(Texte du document):
▼▼▼

On se souvient de la séquence de Voyage en Italie où Ingrid Bergman et George Sanders observaient l′extraction de ces deux corps du sol volcanique, et les sentiments qui les bouleversaient devant deux êtres qui se jetaient l′un vers l′autre à l′instant de mourir, alors qu′eux, par orgueil, s’étaient déjà séparés. Qu′en penseraient-ils aujourd′hui ?

Tout est question d′époque.

Transparent, dont je voudrais parler, pose aussi une question d′époque. Pour un mélodrame aussi focalisé sur le changement d′identité ou de préférences sexuelles et le droit d′être accepté pour ce qu′on est, il aurait mieux valu arriver plus tôt. Depuis déjà longtemps, de nombreuses féministes ont mis en cause un mouvement de libération qui certes, apporta plus d′égalité avec les hommes et le droit de disposer de son corps mais qui fut essentiellement celui des femme de la bourgeoisie blanche, lesquelles ignorèrent le racisme et la pauvreté que les femmes noires ou hispaniques avaient, elles, à subir en plus. « Nous étions beaucoup à ressentir qu’on nous demandait de choisir entre race ou genre, et nous voulions traiter les deux conjointement. Nous nous sentions marginalisées dans nos mouvements pour l’égalité raciale de même que nous le ressentions dans les mouvements l’égalité des sexes. Si les féministes blanches de classe moyennes avaient tendance à être racistes, beaucoup de stratégies antiracistes avaient tendance à être masculinistes » (Angela Davis).

Or Transparent, la série dont il est ici question, évite elle-aussi la question sociale.

Transparent 2

Pour faire vite, Transparent traite du genre et du choix de celui auquel on appartient conformément ou en dépit des apparences. La famille Pfefferman est concernée dans son ensemble, à commencer par Mort, le père, un professeur d′université déjà âgé qui accomplit son désir de toujours : vivre comme la femme qu′il est. Suit Sarah, la fille aînée, femme au foyer frustrée qui retrouve un amour lesbien de jeunesse et plaque son mari, puis Ali, la benjamine, joyeusement nymphomane et enfin Josh, le cadet, amateur de jouvencelles. Tout ce beau monde vit dans le confort de la bourgeoisie libérale californienne, avec ce que cela implique de facilités matérielles et culturelles pour assumer ses choix. Evidemment, découvrir son père habillé en femme à 60 ans passés crée un choc mais quand simultanément, celui-ci vous surprend dans les bras de votre copine d′autrefois (alors que vous êtes sa fille), l′effet comique prend le dessus. Et lance le « coming out » du père. D′où le titre de la série, Trans-parent.

▲▲▲

(Données extraites):
▼▼▼

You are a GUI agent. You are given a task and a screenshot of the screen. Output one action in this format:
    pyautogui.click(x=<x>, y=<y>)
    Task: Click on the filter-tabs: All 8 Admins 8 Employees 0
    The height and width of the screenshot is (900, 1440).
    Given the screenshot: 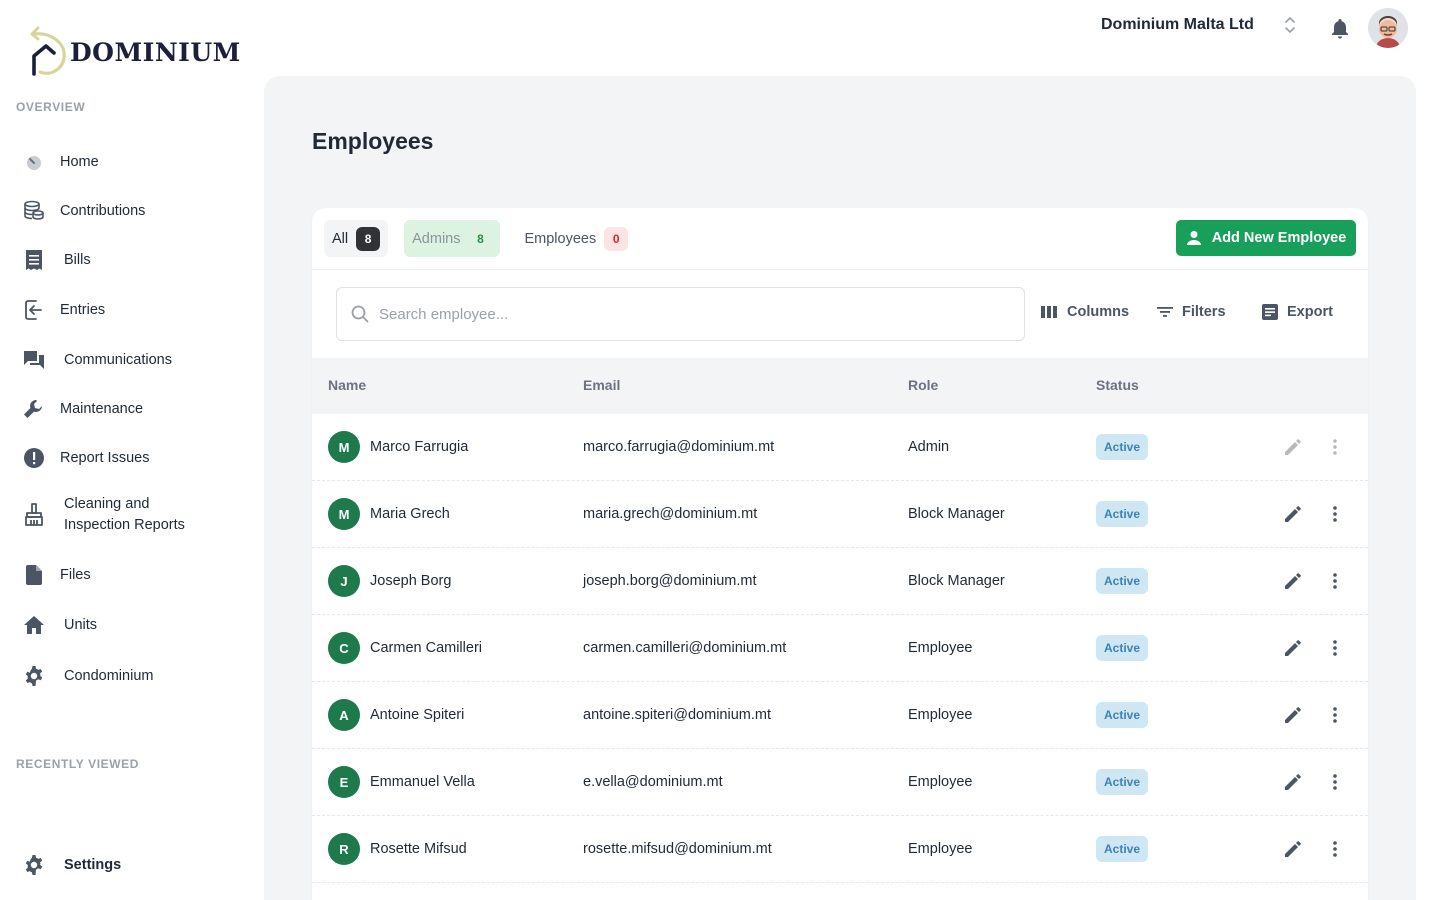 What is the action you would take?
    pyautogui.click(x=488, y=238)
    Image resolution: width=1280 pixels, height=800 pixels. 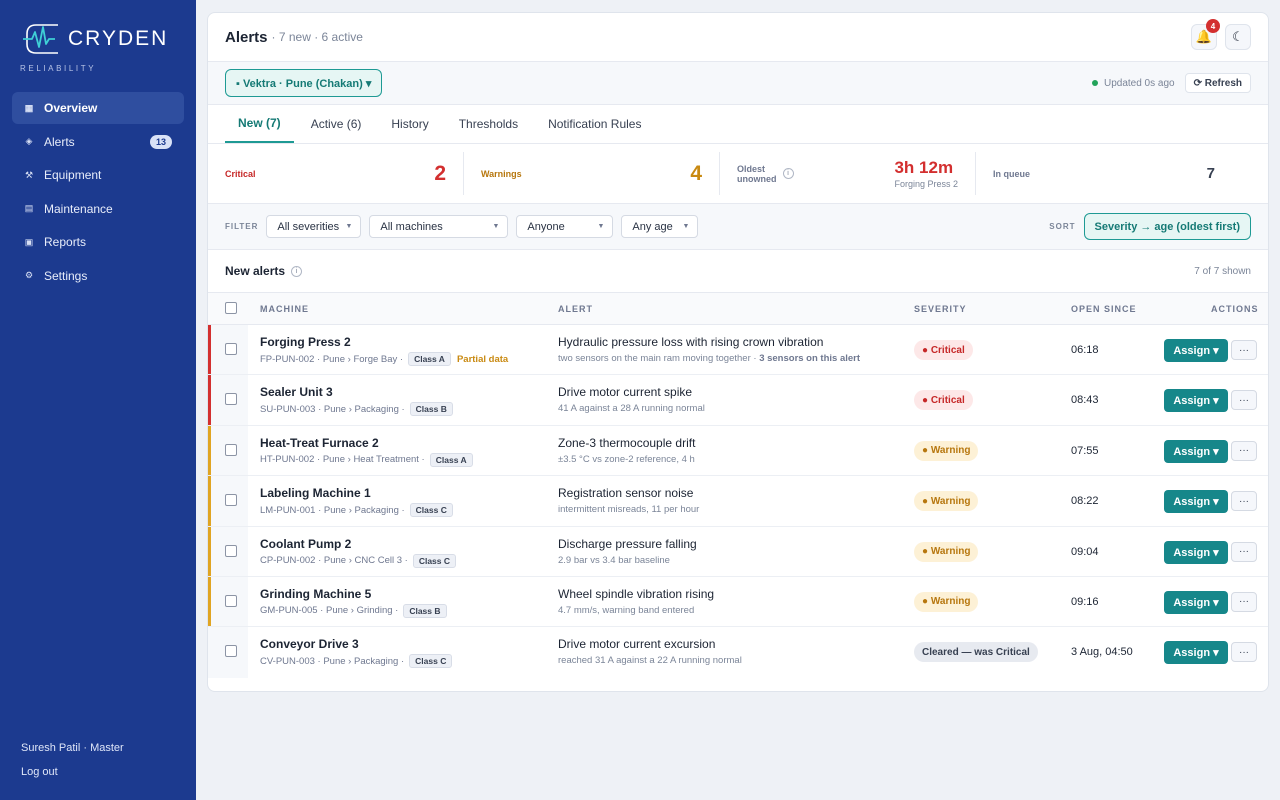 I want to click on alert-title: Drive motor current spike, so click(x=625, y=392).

▲▲▲

(Objectif visé): Recopiez mot pour mot, s'il vous plaît, le passage du texte sur la série Transparent qui va de « On se souvient » à « Qu′en penseraient-ils aujourd′hui ? ».

(Espace de réponse):
On se souvient de la séquence de Voyage en Italie où Ingrid Bergman et George Sanders observaient l′extraction de ces deux corps du sol volcanique, et les sentiments qui les bouleversaient devant deux êtres qui se jetaient l′un vers l′autre à l′instant de mourir, alors qu′eux, par orgueil, s’étaient déjà séparés. Qu′en penseraient-ils aujourd′hui ?